Liquefied Petroleum Gas Overview Transcript
Liquefied petroleum gas or LPG is a mixture of propane and butane. LPG is a by-product of crude oil refining or it can be extracted from oil or it can be synthesised as part of the process of making ethylene from light oil or light hydrocarbons.
LPG is a low carbon emitting and low polluting fossil fuel. It has a high calorific value and is easily stored. This makes LPG a good fuel for cooking or heating or as an industrial feedstock.
Residential consumption accounts for 54% of China’s domestic consumption.
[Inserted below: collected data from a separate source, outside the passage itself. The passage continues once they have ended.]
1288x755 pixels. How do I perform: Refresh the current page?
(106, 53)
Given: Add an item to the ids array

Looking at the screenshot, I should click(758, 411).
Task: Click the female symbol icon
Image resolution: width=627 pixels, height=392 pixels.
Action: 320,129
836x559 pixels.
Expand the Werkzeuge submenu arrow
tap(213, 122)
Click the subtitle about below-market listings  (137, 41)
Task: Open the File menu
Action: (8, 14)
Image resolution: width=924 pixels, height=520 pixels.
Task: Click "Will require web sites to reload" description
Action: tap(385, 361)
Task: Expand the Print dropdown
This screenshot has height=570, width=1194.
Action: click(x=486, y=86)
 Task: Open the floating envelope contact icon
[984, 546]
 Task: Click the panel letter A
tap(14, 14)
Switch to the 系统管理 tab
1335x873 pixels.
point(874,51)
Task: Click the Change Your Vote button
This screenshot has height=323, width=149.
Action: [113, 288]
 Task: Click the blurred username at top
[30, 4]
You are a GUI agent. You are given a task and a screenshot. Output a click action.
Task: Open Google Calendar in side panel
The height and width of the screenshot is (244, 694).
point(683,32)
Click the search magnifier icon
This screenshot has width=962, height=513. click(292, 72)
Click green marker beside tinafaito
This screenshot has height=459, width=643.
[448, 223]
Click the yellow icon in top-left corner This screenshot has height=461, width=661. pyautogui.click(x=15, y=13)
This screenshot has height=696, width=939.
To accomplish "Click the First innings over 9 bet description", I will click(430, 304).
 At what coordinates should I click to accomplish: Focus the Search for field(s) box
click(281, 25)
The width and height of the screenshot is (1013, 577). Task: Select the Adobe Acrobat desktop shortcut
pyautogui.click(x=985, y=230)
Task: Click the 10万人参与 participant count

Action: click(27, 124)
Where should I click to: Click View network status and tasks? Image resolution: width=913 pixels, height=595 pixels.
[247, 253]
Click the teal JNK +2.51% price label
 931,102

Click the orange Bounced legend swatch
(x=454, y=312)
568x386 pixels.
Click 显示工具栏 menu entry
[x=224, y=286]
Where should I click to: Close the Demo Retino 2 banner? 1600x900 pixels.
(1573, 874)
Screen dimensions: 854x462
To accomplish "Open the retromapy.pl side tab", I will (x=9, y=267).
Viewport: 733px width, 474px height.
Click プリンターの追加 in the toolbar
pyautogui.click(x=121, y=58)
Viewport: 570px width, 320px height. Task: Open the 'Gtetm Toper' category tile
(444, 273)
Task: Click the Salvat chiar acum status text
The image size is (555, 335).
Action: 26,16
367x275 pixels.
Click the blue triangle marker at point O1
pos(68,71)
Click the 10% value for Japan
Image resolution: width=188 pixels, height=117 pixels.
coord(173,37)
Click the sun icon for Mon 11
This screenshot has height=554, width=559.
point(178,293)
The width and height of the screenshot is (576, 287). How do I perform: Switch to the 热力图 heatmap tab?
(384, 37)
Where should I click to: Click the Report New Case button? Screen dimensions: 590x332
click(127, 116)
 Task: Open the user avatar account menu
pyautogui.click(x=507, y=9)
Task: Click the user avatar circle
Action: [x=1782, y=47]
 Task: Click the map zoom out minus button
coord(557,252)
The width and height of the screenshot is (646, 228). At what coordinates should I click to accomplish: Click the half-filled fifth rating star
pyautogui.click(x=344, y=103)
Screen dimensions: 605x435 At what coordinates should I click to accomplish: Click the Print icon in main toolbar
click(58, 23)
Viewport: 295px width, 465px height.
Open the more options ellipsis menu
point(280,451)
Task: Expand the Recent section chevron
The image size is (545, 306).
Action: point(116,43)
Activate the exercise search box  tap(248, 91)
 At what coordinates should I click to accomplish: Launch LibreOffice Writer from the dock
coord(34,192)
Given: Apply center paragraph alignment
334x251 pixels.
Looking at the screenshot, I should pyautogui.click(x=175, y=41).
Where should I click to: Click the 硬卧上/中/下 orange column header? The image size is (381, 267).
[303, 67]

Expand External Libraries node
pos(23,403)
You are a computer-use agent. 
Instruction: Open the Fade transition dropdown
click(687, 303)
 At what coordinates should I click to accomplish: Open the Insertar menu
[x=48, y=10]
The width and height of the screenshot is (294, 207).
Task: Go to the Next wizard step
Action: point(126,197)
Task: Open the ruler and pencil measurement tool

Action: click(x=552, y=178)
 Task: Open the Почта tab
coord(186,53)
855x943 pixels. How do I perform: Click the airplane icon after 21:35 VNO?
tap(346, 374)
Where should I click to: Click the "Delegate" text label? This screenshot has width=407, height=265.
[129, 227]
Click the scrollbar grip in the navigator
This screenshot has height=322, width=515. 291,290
Industry consumes around 30% of China’s LPG. Commercial applications use around 30% and the automotive sector uses about 4%.
In China domestic LPG is mostly produced in refineries with about 14% imported, mostly into south and east China.
The Chinese LPG market is not regulated and price depend on supply and demand which means that it changes frequently.
It faces pressure in the heating market from the expanding natural gas market and it is transitioning into a feed gas for further petrochemical processing.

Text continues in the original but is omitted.